Actually SCO, formerly Caldera, does own CPM. They also own DR DOS (Digital Research DOS). They've used the rights to these products to sue Microsoft for unfair business practices.
This is not my site, but it is succinct and accurate:
http://www.maxframe.com/CPM.HTM
SCO/Caldera seems to be in the business of obscure rights to extract money, through the legal process, from companies that are actually in the business of developing technology products.
err meant to say groklaw showed that ftp.sco.com was up then somehow it goes out of service afterwards.
2 years and no mod points. Join reddit. Because openness is good.
Her.
Groklaw is run by a chixx0r.
This is a website for CS geeks and scientists, do you really expect them to recognise a joke like that?
Besides, it's still off-topic. The topic is SCO's claim that they've been DDOS'd, not As I Lay Dying.
It's astonishing that rumors spread like wildfire if the facts are so easy to check.
If you monitor a few tens of thousands of unused IPv4 addresses, you can observe most DoS attacks involving randomly spoofed addresses. You just listen for backscatter ((sorry, no better resource appears to be available). These packets are created by the victim server when it tries to answer to requests that have been spoofed from your address space. Some people even keep statistics of that noise.
And guess what? Yesterday and today, there was plenty of backscatter from 216.250.128.12. Why was ftp.sco.com suddenly offline today? Well, beginning around 2003-12-11 10:49 UTC, you could observe backscatter from 216.250.128.13, too. Unless SCO is deliberately forging backscatter (and if they are, they are doing a pretty good job at it, it looks very much like the real thing), they were under attack, yesterday and today.

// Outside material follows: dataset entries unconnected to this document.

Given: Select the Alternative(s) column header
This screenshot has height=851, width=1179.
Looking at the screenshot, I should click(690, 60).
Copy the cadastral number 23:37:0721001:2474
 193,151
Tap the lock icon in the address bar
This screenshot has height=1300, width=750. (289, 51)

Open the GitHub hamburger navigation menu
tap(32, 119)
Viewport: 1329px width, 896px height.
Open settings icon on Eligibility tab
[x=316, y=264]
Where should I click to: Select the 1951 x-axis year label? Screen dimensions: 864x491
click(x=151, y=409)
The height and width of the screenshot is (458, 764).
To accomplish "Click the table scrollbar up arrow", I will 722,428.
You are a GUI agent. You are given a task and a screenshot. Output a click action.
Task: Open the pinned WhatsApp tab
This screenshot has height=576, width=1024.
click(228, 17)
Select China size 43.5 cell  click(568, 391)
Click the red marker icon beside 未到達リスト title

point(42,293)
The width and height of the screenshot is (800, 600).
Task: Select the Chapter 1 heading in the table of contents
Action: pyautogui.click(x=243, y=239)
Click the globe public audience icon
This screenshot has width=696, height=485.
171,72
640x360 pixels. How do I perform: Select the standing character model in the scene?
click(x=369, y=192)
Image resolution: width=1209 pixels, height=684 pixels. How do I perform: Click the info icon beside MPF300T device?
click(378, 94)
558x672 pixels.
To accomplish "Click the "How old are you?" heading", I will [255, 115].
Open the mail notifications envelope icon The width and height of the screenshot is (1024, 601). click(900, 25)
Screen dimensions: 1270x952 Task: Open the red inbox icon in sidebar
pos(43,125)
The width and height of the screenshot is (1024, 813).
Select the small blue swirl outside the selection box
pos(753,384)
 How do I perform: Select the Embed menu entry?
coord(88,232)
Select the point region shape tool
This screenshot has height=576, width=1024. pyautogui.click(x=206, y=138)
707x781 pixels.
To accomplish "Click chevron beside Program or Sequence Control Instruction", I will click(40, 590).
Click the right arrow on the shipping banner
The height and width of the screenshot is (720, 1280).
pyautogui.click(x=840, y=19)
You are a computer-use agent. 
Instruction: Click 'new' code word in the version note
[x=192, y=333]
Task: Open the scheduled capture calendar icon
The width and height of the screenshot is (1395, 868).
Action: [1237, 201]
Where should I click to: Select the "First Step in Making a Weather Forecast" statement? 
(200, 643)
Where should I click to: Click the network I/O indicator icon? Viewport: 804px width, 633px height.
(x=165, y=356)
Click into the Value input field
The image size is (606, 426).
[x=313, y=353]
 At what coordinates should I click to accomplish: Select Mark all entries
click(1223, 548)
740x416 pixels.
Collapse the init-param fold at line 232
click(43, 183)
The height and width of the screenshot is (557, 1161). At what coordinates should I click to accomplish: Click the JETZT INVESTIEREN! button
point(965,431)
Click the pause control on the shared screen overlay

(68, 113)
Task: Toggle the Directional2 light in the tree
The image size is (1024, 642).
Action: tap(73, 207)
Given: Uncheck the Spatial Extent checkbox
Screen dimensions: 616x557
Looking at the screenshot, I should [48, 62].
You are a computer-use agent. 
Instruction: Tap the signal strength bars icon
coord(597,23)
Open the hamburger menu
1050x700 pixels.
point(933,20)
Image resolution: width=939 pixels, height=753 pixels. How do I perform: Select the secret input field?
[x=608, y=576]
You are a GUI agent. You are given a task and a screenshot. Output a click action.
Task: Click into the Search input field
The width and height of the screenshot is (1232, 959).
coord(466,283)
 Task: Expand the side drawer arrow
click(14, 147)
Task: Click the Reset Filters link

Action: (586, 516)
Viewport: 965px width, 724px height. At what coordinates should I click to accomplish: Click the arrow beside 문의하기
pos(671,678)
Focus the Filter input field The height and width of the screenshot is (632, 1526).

For what it's worth, yesterday I tried to access www.sco.com, and when I found that I couldn't I attempted a traceroute to the site. The traceroute died in the innards of alter.net. For what it's worth.
enjoy
www.sco.com resolves to 216.250.128.10, just two hosts away from the IP address in parent.
http://216.250.128.10
Why do you think sco hopped IP addresses?
HMMMMMM?
Buford "Maddog" Tannen is fighting mad! And I hate that name too, so now I'm even madder!
Buford "Mad Dog" Tannen
Interestingly, after Groklaw posted this and it was pointed out that their FTP server was still accessible, which clearly counters their claim of a DDoS attack, it now appears that the FTP server has been knocked down as well.
I can see it now at SCO:
Darl: Dammit, you forgot to take down the FTP server too!
Admin: Yeah, uhh, forgot...
Darl: Fix it now, before anyone reads Groklaw!
I have not lost my mind... it's backed up on disk somewhere!
I just got a responce from our admin, the worm is Gaobot. That's all I know at this time.
"When ideology and theology couple, their offspring are not always bad but they are always blind." -- Bill Moyers
I donated $10 the other day, and she even wrote a nice thank you note back to me. Great lady!